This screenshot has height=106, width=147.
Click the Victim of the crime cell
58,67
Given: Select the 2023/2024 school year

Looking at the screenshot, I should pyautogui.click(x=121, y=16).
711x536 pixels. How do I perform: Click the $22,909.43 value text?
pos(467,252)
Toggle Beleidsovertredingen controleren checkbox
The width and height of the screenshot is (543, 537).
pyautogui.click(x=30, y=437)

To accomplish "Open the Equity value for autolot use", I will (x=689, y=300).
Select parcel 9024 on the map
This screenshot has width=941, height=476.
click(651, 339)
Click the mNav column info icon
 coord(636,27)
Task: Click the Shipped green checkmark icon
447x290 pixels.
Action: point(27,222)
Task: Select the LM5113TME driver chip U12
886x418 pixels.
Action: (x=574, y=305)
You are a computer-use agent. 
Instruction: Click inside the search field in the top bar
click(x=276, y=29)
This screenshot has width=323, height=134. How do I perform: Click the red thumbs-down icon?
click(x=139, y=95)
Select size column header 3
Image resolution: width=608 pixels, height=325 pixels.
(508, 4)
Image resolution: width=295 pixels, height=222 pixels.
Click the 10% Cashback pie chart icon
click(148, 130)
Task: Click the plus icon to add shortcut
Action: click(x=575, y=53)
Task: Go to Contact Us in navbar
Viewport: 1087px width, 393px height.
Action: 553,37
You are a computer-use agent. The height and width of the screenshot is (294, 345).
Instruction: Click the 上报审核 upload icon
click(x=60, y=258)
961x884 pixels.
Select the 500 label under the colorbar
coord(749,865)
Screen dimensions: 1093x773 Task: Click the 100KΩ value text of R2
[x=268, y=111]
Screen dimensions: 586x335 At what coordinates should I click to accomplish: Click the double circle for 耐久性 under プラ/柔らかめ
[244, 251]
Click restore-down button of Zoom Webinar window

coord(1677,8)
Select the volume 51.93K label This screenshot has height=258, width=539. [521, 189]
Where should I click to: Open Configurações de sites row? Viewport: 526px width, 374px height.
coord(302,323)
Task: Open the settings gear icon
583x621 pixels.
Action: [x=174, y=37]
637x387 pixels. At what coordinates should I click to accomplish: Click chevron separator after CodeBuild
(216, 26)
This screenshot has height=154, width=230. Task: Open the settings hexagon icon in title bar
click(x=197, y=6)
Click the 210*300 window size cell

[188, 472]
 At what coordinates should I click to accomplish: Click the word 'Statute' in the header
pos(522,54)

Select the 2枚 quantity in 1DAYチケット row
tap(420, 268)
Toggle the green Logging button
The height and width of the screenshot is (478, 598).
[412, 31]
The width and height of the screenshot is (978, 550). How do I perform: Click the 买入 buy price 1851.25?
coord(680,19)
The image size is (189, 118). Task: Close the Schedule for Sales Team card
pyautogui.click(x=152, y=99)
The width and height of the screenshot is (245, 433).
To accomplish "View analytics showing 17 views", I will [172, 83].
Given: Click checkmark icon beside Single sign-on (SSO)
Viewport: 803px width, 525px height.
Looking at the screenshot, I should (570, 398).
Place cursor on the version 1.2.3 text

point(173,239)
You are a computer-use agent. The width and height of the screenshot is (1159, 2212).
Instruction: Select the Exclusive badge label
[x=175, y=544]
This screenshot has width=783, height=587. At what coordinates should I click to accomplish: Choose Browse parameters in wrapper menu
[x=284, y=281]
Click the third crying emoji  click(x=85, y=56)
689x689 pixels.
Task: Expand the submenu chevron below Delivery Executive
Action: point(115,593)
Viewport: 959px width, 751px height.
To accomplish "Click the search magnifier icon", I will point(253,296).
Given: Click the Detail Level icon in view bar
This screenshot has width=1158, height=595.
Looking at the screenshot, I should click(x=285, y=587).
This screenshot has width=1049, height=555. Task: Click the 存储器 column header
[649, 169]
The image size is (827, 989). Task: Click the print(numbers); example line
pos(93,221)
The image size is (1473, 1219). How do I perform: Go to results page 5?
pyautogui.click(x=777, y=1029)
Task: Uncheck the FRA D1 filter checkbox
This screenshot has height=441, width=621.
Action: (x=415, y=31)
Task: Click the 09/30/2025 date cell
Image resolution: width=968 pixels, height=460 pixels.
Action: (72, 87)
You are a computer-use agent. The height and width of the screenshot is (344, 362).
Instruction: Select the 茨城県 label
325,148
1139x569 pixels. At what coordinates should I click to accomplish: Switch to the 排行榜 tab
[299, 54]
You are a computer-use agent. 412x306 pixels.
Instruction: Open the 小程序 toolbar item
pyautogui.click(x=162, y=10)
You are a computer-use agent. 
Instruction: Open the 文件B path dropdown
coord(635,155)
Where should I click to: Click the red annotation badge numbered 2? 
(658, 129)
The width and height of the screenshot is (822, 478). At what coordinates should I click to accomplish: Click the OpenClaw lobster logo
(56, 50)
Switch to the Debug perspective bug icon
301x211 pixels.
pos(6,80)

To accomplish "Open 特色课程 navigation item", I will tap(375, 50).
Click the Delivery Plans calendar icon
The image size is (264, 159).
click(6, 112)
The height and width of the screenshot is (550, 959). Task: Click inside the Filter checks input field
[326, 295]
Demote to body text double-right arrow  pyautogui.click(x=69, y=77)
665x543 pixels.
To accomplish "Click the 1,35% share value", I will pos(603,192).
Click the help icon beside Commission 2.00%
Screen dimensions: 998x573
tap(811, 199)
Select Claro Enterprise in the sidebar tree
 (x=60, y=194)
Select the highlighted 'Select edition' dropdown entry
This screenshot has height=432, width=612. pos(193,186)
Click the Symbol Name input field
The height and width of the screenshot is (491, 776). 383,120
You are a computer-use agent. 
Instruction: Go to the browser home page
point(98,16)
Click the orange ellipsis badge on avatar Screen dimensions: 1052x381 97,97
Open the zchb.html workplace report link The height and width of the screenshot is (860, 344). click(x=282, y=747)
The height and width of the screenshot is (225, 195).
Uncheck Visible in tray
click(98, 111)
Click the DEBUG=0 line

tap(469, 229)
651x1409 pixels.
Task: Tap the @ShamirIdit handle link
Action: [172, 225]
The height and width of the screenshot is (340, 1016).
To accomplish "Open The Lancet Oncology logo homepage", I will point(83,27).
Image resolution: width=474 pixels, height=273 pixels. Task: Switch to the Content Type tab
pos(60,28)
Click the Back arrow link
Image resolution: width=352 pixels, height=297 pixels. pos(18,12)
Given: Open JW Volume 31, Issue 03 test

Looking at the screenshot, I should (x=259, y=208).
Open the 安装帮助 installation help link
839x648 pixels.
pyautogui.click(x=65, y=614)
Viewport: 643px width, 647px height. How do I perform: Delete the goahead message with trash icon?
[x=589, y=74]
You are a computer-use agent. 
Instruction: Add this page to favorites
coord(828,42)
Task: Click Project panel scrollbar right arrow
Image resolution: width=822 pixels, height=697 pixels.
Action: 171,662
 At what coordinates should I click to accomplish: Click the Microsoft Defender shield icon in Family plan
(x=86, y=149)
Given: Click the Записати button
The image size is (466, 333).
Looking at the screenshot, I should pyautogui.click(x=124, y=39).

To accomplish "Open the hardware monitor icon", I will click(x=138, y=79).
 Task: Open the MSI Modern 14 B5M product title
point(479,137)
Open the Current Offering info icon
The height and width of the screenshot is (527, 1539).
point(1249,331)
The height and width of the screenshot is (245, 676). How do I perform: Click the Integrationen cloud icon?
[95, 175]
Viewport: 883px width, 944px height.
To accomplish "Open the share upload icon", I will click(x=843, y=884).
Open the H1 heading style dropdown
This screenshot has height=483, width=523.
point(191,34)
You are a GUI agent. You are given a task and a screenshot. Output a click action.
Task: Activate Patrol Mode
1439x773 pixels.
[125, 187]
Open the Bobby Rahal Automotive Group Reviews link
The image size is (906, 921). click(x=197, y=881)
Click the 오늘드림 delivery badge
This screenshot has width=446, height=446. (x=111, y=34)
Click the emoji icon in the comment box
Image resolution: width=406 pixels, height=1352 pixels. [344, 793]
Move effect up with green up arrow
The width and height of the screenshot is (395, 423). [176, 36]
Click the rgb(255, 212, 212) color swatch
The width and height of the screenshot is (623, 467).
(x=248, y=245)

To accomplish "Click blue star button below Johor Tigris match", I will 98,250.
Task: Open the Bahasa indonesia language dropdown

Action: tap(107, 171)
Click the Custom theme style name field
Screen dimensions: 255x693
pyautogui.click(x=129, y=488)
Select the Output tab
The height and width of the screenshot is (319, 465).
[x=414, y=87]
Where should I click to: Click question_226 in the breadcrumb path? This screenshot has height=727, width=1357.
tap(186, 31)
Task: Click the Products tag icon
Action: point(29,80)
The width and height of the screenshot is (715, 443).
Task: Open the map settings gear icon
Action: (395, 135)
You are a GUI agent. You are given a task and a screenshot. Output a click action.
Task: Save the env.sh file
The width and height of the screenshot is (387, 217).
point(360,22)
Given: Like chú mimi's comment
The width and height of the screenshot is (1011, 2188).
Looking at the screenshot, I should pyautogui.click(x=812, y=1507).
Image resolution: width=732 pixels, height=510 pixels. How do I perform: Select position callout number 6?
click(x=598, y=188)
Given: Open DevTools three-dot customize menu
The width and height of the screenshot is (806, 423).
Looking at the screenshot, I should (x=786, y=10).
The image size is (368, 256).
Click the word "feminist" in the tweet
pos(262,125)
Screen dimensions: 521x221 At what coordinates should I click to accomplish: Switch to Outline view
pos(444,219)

- - - -

## ABOUT THIS EXERCISE:
Where the records above contain a line with "Image resolution: width=732", repeat that line and each later line through the end, exactly, and nothing more.

## WRITTEN ANSWER:
Image resolution: width=732 pixels, height=510 pixels. How do I perform: Select position callout number 6?
click(x=598, y=188)
Given: Open DevTools three-dot customize menu
The width and height of the screenshot is (806, 423).
Looking at the screenshot, I should (x=786, y=10).
The image size is (368, 256).
Click the word "feminist" in the tweet
pos(262,125)
Screen dimensions: 521x221 At what coordinates should I click to accomplish: Switch to Outline view
pos(444,219)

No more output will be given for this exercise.